Monday, July 13, 2026

News

TikTok Removed 86 Million Fake Accounts in Fight Against AI-Generated Spam

MarketPatryk Raba

TikTok announced it removed more than 86 million fake accounts in the first quarter of 2026 and unveiled new tools to detect accounts mass-posting AI-generated content.

Contents
  1. Scale of Account Removals
  2. Accounts Posing as Experts
  3. Labeling Instead of an Outright Ban
  4. What It Means for Creators and Users
  5. Wider Industry Context

TikTok admitted that the scale of AI-generated spam on the platform is growing fast enough that the company had to roll out new detection mechanisms. In an announcement dated July 10, 2026, the platform said it removed more than 86 million fake accounts in the first quarter of this year alone.

Scale of Account Removals

The 86 million figure covers spam broadly, not just profiles posting AI-made material, but TikTok explicitly ties the increase to how easily AI models can generate content.

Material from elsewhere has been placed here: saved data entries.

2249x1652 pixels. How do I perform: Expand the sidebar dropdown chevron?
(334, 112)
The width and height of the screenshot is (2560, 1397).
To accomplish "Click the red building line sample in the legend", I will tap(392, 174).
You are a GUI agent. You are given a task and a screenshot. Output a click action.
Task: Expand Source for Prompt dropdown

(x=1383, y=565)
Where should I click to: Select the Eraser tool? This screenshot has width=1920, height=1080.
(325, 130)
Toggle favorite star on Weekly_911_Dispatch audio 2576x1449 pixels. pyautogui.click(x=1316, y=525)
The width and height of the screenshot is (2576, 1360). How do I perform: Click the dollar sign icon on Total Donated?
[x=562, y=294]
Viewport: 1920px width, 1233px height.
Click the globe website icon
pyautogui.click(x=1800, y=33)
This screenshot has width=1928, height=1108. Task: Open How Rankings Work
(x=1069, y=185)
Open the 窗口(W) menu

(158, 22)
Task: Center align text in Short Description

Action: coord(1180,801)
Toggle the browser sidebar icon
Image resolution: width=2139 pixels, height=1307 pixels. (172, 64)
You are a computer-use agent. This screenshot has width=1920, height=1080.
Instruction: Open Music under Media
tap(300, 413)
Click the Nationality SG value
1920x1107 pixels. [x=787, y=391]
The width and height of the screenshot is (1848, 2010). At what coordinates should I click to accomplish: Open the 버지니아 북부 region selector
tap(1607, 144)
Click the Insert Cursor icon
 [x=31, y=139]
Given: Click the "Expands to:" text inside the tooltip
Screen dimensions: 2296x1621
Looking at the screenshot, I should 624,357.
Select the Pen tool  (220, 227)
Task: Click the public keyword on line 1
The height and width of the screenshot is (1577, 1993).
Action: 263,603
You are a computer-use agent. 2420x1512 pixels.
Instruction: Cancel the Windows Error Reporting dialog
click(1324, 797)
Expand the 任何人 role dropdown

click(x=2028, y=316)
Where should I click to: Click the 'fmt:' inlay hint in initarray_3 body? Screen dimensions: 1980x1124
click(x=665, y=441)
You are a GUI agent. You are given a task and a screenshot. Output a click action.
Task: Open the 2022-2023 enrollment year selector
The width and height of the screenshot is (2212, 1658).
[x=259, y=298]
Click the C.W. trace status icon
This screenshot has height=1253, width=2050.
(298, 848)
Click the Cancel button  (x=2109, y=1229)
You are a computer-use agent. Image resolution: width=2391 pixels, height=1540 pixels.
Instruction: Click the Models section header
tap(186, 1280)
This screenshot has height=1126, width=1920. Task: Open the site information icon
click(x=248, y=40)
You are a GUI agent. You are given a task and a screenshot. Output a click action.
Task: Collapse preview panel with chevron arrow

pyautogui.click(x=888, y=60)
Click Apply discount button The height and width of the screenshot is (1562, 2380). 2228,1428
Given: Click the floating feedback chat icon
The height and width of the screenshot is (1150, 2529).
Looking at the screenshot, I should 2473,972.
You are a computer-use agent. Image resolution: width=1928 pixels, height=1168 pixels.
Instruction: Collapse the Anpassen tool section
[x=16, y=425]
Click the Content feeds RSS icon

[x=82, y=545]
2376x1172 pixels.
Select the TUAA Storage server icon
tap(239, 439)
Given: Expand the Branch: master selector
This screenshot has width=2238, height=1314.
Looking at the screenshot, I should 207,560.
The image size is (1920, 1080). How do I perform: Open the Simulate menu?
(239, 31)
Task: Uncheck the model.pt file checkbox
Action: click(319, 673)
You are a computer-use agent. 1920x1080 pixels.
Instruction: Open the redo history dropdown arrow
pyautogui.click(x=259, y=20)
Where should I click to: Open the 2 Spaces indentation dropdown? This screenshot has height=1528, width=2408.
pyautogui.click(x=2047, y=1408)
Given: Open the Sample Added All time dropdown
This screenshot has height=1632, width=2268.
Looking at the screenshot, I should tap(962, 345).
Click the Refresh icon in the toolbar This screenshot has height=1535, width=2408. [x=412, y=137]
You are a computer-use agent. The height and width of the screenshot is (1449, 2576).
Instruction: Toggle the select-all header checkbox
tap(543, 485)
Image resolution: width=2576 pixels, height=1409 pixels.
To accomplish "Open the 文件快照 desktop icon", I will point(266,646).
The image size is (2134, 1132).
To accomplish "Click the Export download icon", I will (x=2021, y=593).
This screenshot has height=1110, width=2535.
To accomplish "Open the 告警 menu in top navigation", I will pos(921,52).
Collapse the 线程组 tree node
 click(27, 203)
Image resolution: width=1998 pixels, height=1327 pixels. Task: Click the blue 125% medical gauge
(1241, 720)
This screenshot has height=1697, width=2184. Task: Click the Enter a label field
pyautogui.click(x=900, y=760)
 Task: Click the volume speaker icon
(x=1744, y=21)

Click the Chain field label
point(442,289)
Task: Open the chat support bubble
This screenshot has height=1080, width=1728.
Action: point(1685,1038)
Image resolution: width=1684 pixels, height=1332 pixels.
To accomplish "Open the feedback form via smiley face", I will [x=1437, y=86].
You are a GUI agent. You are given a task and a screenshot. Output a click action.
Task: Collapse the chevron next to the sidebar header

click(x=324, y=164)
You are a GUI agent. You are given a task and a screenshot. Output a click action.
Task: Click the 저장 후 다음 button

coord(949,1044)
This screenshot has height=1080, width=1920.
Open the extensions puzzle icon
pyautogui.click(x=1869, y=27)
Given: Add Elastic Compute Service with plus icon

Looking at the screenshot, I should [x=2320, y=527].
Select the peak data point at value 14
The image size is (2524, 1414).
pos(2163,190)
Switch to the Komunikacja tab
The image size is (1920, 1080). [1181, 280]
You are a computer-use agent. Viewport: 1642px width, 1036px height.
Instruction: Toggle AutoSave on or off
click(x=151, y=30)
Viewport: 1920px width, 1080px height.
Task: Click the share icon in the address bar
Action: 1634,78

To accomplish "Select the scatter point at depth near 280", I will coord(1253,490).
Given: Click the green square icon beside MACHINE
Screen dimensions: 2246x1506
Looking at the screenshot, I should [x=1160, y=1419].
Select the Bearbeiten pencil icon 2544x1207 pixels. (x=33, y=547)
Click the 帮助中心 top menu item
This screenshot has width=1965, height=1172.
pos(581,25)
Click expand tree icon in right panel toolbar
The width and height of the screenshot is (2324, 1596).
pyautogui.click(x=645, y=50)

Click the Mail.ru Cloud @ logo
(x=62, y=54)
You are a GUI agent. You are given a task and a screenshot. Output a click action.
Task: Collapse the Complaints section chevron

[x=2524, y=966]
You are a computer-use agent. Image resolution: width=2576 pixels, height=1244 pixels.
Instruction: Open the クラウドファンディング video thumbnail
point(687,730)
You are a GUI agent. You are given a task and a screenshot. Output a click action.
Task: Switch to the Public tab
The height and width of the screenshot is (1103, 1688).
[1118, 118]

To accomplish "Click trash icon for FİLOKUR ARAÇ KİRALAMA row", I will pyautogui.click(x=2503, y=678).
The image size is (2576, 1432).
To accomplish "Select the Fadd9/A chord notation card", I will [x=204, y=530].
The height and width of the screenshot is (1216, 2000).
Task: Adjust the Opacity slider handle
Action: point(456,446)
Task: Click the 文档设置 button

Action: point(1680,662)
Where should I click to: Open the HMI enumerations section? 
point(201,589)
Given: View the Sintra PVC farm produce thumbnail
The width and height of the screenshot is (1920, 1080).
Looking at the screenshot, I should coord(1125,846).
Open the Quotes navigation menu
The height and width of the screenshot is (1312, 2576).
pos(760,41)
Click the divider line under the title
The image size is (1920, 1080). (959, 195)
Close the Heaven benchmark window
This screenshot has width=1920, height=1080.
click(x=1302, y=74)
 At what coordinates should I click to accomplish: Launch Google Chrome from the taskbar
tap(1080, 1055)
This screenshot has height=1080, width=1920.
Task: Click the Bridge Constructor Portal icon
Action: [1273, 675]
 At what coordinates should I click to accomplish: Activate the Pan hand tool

The company says spam-focused accounts are increasingly relying on automatically generated videos to build fake reach and dodge existing moderation filters.

We have long banned spam and use technology to detect and remove it at scale - in the first quarter of this year we removed more than 86 million fake accounts - TikTok, company statement

Accounts Posing as Experts

TikTok is particularly concerned about profiles publishing AI-generated content in categories where misinformation can cause real harm to viewers: health, politics, current events and financial advice. The company said it will test improved detection systems for accounts that mass-post this type of material before they can build an audience.

This is a response to growing criticism of so-called AI slop, the flood of low-quality automatically generated content that has in recent months become the subject of separate industry analyses showing that as many as half of the videos shown to new TikTok users may be created or substantially assisted by AI.

Labeling Instead of an Outright Ban

Rather than blocking AI-generated content outright, TikTok is betting on labeling transparency. Since launching the Content Credentials standard, the platform has tagged more than 3 billion videos, telling viewers that the material was made with the help of AI or substantially modified by it. The company is now joining the Steering Committee of the C2PA coalition, the organization developing the standard together with other platforms and hardware makers.

At the same time, TikTok is expanding an education program run with NAMLE and No Filtr, whose materials on recognizing AI content have been viewed more than 200 million times since November 2025. The company says it has committed more than $4 million to the effort.

What It Means for Creators and Users

For creators on TikTok, the announcement signals tighter scrutiny of accounts that post material in bulk without disclosing its origin. Analyses cited alongside the announcement indicate that accounts labeling their content as AIGC are removed far less often than profiles posting unlabeled, satirical or misleading deepfakes, which could in practice reward creators who apply labels according to the rules.

For everyday users, the issue mainly comes down to trust in what they see in their feed. As more accounts produce health- or finance-related content using generative models alone, the risk of encountering misleading advice is growing faster than platforms' ability to catch it in real time.

Wider Industry Context

TikTok's decision fits into a broader trend among major platforms, which in recent months have introduced mandatory labeling of AI-generated content, including in advertising. The difference this time is that the focus isn't on individual pieces of content but on entire accounts operating as content farms, which requires a different moderation approach than simply labeling individual videos.

The company did not disclose how many of the 86 million removed accounts were directly linked to AI-generated content, or what share of the platform such accounts represent. The lack of this data makes it hard to assess whether the scale of the problem is growing faster than the effectiveness of the new detection tools, which TikTok has only announced and not yet fully deployed.